Receptor Tyrosine Kinase Signaling Networks Define Sensitivity to ERBB Inhibition and Stratify Kras-Mutant Lung Cancers.

Abstract

Most non-small cell lung cancers (NSCLC) contain nontargetable mutations, including KRAS, TP53, or STK11/LKB1 alterations. By coupling ex vivo drug sensitivity profiling with in vivo drug response studies, we aimed to identify drug vulnerabilities for these NSCLC subtypes. Primary adenosquamous carcinoma (ASC) or adenocarcinoma (AC) cultures were established from KrasG12D/+;Lkb1fl/fl (KL) tumors or AC cultures from KrasG12D/+;p53fl/fl (KP) tumors. Although p53-null cells readily propagated as conventional cultures, Lkb1-null cells required conditional reprograming for establishment. Drug response profiling revealed short-term response to MEK inhibition, yet long-term clonogenic assays demonstrated resistance, associated with sustained or adaptive activation of receptor tyrosine kinases (RTK): activation of ERBBs in KL cultures, or FGFR in AC cultures.
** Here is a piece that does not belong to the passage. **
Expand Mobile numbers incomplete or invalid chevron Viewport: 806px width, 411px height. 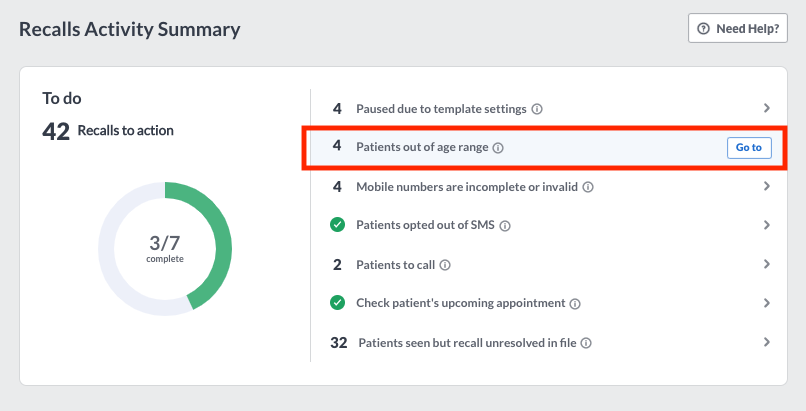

Furthermore, pan-ERBB inhibition reduced the clonogenicity of KL cultures, which was exacerbated by combinatorial MEK inhibition, whereas combinatorial MEK and FGFR inhibition suppressed clonogenicity of AC cultures. Importantly, in vivo studies confirmed KL-selective sensitivity to pan-ERBB inhibition, which correlated with high ERBB ligand expression and activation of ERBB receptors, implying that ERBB network activity may serve as a predictive biomarker of drug response. Interestingly, in human NSCLCs, phosphorylation of EGFR or ERBB3 was frequently detected in ASCs and squamous cell carcinomas. We conclude that analysis of in situ ERBB signaling networks in conjunction with ex vivo drug response profiling and biochemical dissection of adaptive RTK activities may serve as a valid diagnostic approach to identify tumors sensitive to ERBB network inhibition.